The example in this tutorial use the Google Places text search endpoint you can access from the API demo library.
- In the nested Item Event, add an If Else Action to create a conditional test that checks the current count value. For example, if you want to carry out processing on the first three items returned, check if the counter is less than 3 (the count will start at zero so on the third iteration the value will be 2).
- In the nested True Event, add Actions for whatever processing you want to carry out on the first n items. The example plots markers/pins on a map.
- After the If Else, add a Calculate Math Expression Action to increment the counter variable. Add a variable, selecting the Page Variable you added to the page, and reference it in the Expression by name, adding one to it: count+1.
- Save the new counter value to the Page Variable using a Set Value Action, accessing the new count from the Action Data returned by the math Action. (Select the int output on iOS).
If you want to carry out processing on the last n items in an array, you can make additional use of the math Action, for example to subtract the count from the array length property, and test if the result is less than your chosen n value as above.
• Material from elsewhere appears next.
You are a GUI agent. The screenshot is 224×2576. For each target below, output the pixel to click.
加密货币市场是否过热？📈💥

As this tutorial demonstrates, you can combine the iteration and math Actions to tailor your app display and behavior to your desired user experience, building dynamic data into the process. For a bonus level of processing, try to replicate the “12 open right now” text display you can see at the top of the page in the screengrab above – it uses a conditional test inside the iterate Action to check a boolean value and increment another counter variable if the value is true (the Places API indicates whether each place is currently open). Your apps can also filter the values in an array and find particular values in it.